**Consigne:**
Relevez chacune des villes nommées dans le texte sur Manchester, dans l'ordre de leur première apparition.

**Texte extrait:**
Je lui appartiens par mes enfants
qui lui appartiennent par leur famille paternelle
qui lui appartient par le flot des Irlandais venus se répandre dans ses rues depuis Liverpool où ils trouvèrent à s’employer dans les manufactures de coton, se consolant de leur exil dans ses inlassables pluies douces.

Cosmopolite et industrieuse, généreuse et sans détours, le verbe haut et sarcastique, elle a la modernité un brin vulgaire et l’orgueil plébéien – c’est ici le berceau du prolétariat originel. Ses enfants n’aiment rien tant que la compétition, surtout si elle leur permet de frotter dans la figure des habitants des autres reines du Nord, Leeds et Liverpool, le gros sel de leur supériorité. Il arrive cependant que l’on s’allie, quand il s’agit de faire sentir à quelque arrogant venu du Sud et pire, de Londres, qu’il n’est qu’un Southern softie. Mais l’étranger que ne titille pas la susceptibilité trouvera ici un accueil d’une exubérante chaleur et se consolera des quatre vérités dont on le gratifiera par la certitude de n’être pas traité avec hypocrisie. Manchester ne tolère pas la diversité – elle s’en réjouit. À une condition : visiteur, remise au fond de ta poche tes titres et tes prétentions ! Le snobisme est ici le premier des péchés capitaux, on n’aime ni la hiérarchie, ni passer par quatre chemins quand un seul mène au but. Manchester, ou le prix de la vérité.

**Données fournies:**
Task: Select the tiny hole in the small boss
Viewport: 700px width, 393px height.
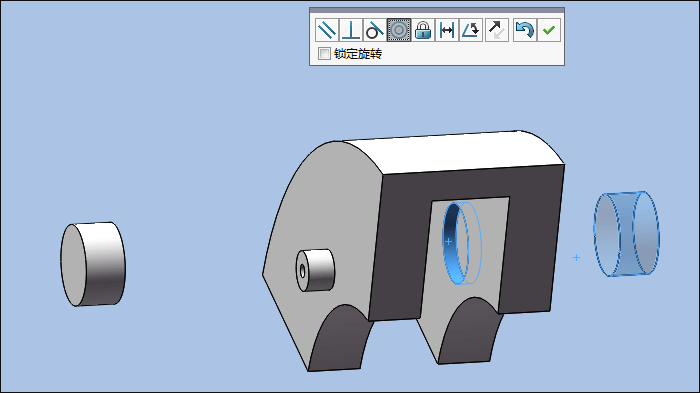Action: (x=302, y=271)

**Réponse rédigée:**
Liverpool, Leeds, Londres, Manchester.